### Supplied passage
Hi
I don't know if anyone can help me with a question about BIG QUERY and Parquet in Databricks.
We have export a field named EVENT_PARAMS from a BIG QUERY to a PARQUET table in databricks.
In BIG QUERY, we notice that this column is a STRUCT that has this composition:
ARRAY<STRUCT<key STRING, value STRUCT<string_value STRING, int_value bigint, float_value float, double_value float>>>
In PARQUET, we noticed that the data was exported with "raw" formatting, without exactly reflecting the names of the sub-fields of this STRUCT:
{"v":[{"v":{"f":[{"v":"firebase_conversion"},{"v":{"f":[{"v":null},{"v":"1"},{"v":null},{"v":null}]}}]}},{"v":{"f":[{"v":"item_list_name"},{"v":{"f":[{"v":"lista-premios"},{"v":null},{"v":null},{"v":null}]}}]}}]}
As you can see, i cannot see the name of fields inside this returno. Only the values of these fields. So itยดs very difficult to manipulate it in Pyspark or Spark SQL.
We would like to know if there is any way to translate this raw formatting, in order to make it as faithful as possible to your metadata definition.
Something that then allows you to directly mention the fields in python, pyspark or SQL and has a similar appearance to the one configured below (example):
{"v":[{{"key":"firebase_conversion"},{"value":{"f":[{"string_value":null},{"int_value":"1"},{"float_value":null},{"double_value":null}]}}},{{"key":"item_list_name"},{"value":{"f":[{"string_value":"lista_premios"},{"int_value":null},{"float_value":null},{"double_value":null}]}}}]}
Thanks for any help you can give me.
Best regards,
Sergio Coutinho

[Stored data entries]
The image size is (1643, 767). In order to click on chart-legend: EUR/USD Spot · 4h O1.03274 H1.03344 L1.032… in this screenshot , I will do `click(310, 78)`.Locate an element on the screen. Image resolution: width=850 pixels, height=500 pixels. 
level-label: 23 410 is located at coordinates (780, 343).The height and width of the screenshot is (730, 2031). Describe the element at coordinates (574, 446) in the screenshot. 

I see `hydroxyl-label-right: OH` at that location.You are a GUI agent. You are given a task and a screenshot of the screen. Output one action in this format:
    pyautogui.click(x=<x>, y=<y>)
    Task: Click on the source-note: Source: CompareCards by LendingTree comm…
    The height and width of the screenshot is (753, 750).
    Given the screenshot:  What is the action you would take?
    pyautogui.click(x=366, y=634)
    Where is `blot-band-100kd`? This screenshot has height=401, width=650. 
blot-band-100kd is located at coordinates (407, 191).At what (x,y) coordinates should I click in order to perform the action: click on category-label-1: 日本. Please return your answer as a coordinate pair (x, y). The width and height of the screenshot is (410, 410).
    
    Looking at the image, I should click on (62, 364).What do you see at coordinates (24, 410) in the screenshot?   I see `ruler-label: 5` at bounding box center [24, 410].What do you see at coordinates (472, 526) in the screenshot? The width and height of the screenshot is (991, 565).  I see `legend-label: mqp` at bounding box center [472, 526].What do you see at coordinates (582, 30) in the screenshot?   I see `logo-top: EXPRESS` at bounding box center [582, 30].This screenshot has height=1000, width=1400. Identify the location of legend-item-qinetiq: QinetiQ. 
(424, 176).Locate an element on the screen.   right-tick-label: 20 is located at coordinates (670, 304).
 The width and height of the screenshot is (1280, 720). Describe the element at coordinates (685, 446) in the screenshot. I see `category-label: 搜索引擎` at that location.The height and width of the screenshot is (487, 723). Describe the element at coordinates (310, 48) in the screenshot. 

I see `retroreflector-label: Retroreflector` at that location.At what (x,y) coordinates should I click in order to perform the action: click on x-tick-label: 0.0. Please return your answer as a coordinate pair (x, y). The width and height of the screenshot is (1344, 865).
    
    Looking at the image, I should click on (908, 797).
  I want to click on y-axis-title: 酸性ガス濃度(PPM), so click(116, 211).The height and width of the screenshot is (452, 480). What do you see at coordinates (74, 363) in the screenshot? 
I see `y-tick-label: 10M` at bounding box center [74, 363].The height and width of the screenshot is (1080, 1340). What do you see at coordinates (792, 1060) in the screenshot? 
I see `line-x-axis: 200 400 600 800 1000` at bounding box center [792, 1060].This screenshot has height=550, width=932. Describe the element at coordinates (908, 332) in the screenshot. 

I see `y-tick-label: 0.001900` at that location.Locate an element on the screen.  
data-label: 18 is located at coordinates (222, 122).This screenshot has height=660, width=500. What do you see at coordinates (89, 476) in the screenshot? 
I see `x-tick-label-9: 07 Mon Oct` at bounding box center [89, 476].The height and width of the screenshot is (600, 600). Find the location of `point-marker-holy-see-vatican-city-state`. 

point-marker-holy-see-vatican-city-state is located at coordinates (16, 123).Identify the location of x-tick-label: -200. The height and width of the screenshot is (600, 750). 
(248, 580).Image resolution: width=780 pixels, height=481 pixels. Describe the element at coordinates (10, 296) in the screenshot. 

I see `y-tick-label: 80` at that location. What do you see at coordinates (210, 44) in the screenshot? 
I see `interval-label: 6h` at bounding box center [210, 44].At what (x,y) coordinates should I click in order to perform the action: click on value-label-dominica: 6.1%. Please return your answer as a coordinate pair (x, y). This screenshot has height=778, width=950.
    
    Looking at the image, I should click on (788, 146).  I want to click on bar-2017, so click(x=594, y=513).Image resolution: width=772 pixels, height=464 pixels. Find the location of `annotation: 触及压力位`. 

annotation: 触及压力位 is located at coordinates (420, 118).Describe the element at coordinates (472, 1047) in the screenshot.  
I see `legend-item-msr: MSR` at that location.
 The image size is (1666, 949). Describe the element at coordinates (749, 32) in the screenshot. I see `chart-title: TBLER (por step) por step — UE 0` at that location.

### To do
• 1. In the forum post about BigQuery and Parquet, which field was exported from BigQuery to a Parquet table in Databricks?
• 2. Reproduce the forum post about BigQuery and Parquet from "In BIG QUERY, we" to "your metadata definition.".

### Results in order
• 1. EVENT_PARAMS

• 2.
In BIG QUERY, we notice that this column is a STRUCT that has this composition:
ARRAY<STRUCT<key STRING, value STRUCT<string_value STRING, int_value bigint, float_value float, double_value float>>>
In PARQUET, we noticed that the data was exported with "raw" formatting, without exactly reflecting the names of the sub-fields of this STRUCT:
{"v":[{"v":{"f":[{"v":"firebase_conversion"},{"v":{"f":[{"v":null},{"v":"1"},{"v":null},{"v":null}]}}]}},{"v":{"f":[{"v":"item_list_name"},{"v":{"f":[{"v":"lista-premios"},{"v":null},{"v":null},{"v":null}]}}]}}]}
As you can see, i cannot see the name of fields inside this returno. Only the values of these fields. So itยดs very difficult to manipulate it in Pyspark or Spark SQL.
We would like to know if there is any way to translate this raw formatting, in order to make it as faithful as possible to your metadata definition.